The High Druid of Shannara Trilogy

Then she sensed the clipps.

She stopped at once, holding herself perfectly still as she sought out their hiding places. Clipps were little bits of reactive magic that magic users embedded in walls and floors and, sometimes, even in ceilings to give warning of intruders. They were not as powerful or as difficult to bypass as strands of webbing, but they were effective enough. She could tell they had been placed quite recently, a new form of magic layered over the old. Apparently Shadea had decided to protect this approach to the sleeping chamber as well.

She would have to remove or disable the clipps, and that would take time she didn’t have. But there was no help for it.

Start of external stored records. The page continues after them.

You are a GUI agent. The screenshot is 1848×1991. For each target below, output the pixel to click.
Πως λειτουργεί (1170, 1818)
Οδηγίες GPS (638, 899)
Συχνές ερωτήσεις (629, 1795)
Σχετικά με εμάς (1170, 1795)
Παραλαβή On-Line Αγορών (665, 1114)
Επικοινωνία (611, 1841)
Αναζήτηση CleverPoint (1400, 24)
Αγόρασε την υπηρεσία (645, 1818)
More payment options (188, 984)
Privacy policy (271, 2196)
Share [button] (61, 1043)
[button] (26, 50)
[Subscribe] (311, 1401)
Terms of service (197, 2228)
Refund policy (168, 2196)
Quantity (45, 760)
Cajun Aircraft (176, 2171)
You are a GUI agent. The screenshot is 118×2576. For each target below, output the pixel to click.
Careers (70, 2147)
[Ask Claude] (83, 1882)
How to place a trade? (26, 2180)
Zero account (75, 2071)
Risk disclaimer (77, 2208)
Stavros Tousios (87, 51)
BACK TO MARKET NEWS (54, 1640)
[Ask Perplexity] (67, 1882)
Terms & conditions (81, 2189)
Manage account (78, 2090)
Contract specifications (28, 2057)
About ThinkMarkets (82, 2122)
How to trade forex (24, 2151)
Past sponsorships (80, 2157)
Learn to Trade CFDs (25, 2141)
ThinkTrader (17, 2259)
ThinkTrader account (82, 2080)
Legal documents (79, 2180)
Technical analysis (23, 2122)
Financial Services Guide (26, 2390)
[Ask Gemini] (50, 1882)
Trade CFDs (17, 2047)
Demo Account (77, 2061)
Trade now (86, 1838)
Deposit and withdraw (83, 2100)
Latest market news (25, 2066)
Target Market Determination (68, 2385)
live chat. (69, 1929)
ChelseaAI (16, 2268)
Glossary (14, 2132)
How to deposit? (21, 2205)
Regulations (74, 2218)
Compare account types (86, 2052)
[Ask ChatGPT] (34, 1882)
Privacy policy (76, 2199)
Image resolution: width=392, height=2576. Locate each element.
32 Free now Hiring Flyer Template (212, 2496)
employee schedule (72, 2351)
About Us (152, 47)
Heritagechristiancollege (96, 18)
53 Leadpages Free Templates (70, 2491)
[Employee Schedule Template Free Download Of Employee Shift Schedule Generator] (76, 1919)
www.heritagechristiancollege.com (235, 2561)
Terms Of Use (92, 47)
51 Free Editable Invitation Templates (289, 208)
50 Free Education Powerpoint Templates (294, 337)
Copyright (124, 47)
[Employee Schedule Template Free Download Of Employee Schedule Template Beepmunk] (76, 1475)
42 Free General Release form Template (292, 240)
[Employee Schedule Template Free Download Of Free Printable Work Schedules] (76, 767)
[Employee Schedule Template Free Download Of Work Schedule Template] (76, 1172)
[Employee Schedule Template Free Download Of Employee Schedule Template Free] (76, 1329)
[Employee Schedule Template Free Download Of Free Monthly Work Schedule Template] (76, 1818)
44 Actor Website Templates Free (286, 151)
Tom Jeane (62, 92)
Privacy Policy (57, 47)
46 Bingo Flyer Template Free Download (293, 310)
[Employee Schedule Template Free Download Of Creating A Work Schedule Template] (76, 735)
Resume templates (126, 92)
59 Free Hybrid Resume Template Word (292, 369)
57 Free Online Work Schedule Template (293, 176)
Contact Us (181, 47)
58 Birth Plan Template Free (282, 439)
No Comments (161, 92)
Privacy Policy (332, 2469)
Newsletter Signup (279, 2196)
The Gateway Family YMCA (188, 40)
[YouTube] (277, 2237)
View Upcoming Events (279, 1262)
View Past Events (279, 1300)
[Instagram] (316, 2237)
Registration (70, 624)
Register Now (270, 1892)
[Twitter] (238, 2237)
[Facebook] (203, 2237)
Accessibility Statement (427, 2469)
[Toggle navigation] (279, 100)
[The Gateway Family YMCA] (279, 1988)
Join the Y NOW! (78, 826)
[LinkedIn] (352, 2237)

On hands and knees she edged forward and, one by one, began searching them out.


Bek Ohmsford crouched at the edge of the forest abutting the rocky promontory on which Paranor rested, studying its steep walls through the screen of trees and scrub. The walls were cleft in a dozen visible places and many dozens more beyond his plane of view. Any of them could be the secret entrance they were looking for, but they all looked pretty much the same.

He glanced over at Tagwen, who knelt next to him, his bearded face screwed up in a knot of indecision. “Any idea which one it is?” he asked softly.

The Dwarf sighed. “It was only once she took me there, and it was several years ago. I wasn’t really paying much attention to the location.” He shook his head. “But there was something about it …”

He trailed off, lips compressing into a tight line. “I know it was right around here.”

Bek wasn’t sure Tagwen knew anything at all, that he hadn’t forgotten everything. But he didn’t have much else to work with. Rue, the young Druids, and the Rock Trolls were all crouched farther back in the trees, hiding until they were summoned to go in. They had arrived at dawn, and after anchoring Swift Sure in a place of deep concealment they had made their way in through the shadowed forest to Paranor. The day was gray and hazy, and mist snaked through the trees in long trailers, giving the woods an otherworldly feel that threatened to make them lose their way. But it was Pen who was in the other world and in need of finding.

“I don’t think this is exactly right,” Tagwen said after a moment’s further thought. “Let’s try left a bit.”

They moved silently through the trees, Bek determined to give the Dwarf whatever leeway he needed to find the entrance. As a last resort, he might try his own magic, although that was a stretch at best. His magic couldn’t locate hidden entrances. It might track traces of magic, but there was little chance that such could be found down there. Worse, if the Keep was protected by Druid magic, his own use might give them away. It was an untenable situation at best, and unless they found the entry quickly, it was only going to get worse.

“This looks familiar,” Tagwen was saying, muttering to himself as he worked his way through the heavy undergrowth.

It looks familiar because it is familiar, Bek was thinking. They had been that way less than half an hour ago. He exhaled softly. How much longer could he afford to let Tagwen wander about?

“Wait!” The Dwarf grabbed his arm tightly. “This is it! This is the way in!”

He pointed at a rift in the cliff wall that was barely visible through a heavy screen of undergrowth, just a slantwise break in the rocks. “Through that opening?” Bek asked.

“No, through the wall next to it!” Tagwen grinned. “That was why I couldn’t find it! I kept thinking it had to be a split in the rocks, but the entrance is through a section of the rock that swings open when you do something to it!”

Bek stared. “Do something to it?”

“Yes, you have to touch it in a certain way. That was exactly what the Ard Rhys did when she opened it!”

He looked so pleased that Bek could not bring himself to point out that without knowing where and how Grianne touched the rock, they were no better off than they had been. Thinking about what to do to find where it was, he glanced at the section of rock where the entrance was concealed.

Then he had a sudden flash of inspiration and got to his feet hurriedly. “Wait here,” he said.

He crept forward, keeping to the shadows and the concealment of the tree branches until he was at the cliff wall. Looking back at the Dwarf, he pointed to the section of the wall he thought the other had indicated, and received a firm nod. Turning back again, he worked his way forward through the undergrowth to where the wall blocked his way.